Most of the beef that I put in the freezer, is just the cost of the butchering, and if I sell half then it is basically free. But if you figure the VALUE of the beef, it is more likely to be $5-8.00 lb. I try to sell a half or 2 a year although we have a guy who has a small country store, and he has been selling more beef than he thought so has gotten a couple of steers from us that we were going to try to market as beef, and just bought them and put them on grain/feed for 60 days then had them processed at the USDA plant. We did okay on them and saved the cost of butchering since we didn't need the meat. Plus he came and picked them up so no trips to town.
I eat 99.9999% jersey beef. I have several jersey nurse cows and breed a few AI and always get a bull calf or 2. I do use some sexed semen, but mostly don't due to the cost. Plus, I do breed some of them to beef bulls, so those calves are either kept as replacement heifers, or the bulls to make into steers for future beef sales.
I don't think that saying that beef people over produce in general is totally correct. Nearly all the farmers I know around here can run a certain number head of cattle. That is all their land will handle. We vary some due to what pastures/land we have rented. Some will increase, but it takes a little longer to increase the number of beef you have unless you are buying animals.
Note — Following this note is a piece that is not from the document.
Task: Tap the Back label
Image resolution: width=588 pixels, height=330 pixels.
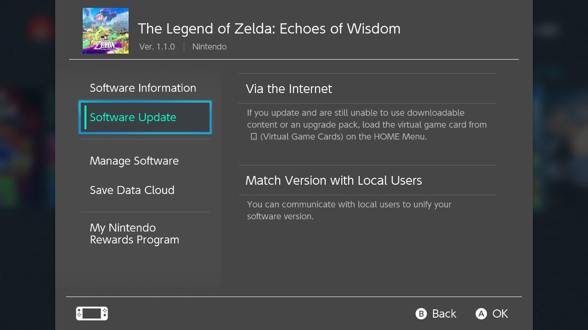Action: [x=444, y=314]
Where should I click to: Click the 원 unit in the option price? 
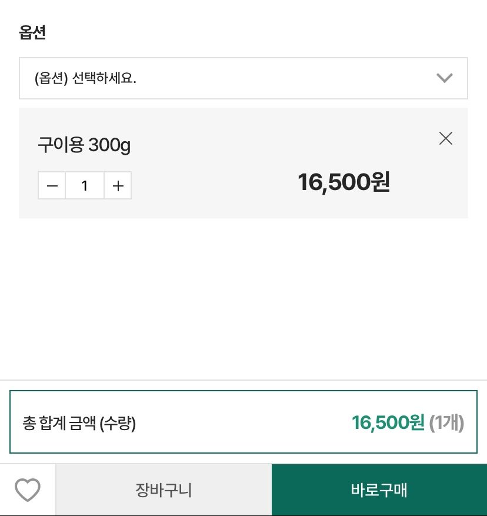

Then it will be determined by the amount of land/pasture.... or the amount of stored feed you have.
Dairy farmers can increase their milk production faster since there are many selling out and prices of replacements are way down due to the low milk prices the farmers have been getting. Yes, they will milk more to try to keep their bills paid, especially the fixed monthly ones. And they will continue to milk more cows when the prices come up to try to make back some of what they weren't making, and get bills caught up , and get a little put by for the next downturn in the milk prices. It has little to do with the "surplus" because the companies that buy the milk are pushing the farmers to get bigger. They don't want to buy from small farms anymore, and are penalizing them. The ones that refused to get bigger, and some talked about not wanting to add to the surplus, got it stuck to them with an increase in hauling fees.... and the bigger dairies are getting a "bonus" if they produce at least a half tanker load of milk for pickup which means getting bigger. After 30 years of being a milk tester, and nearly 45 in and around the dairy industry, it is a crime what the milk companies have done and the monopoly they have on the prices and such. Right now the milk companies are begging farmers to produce more because we are in a deficit area for fluid milk.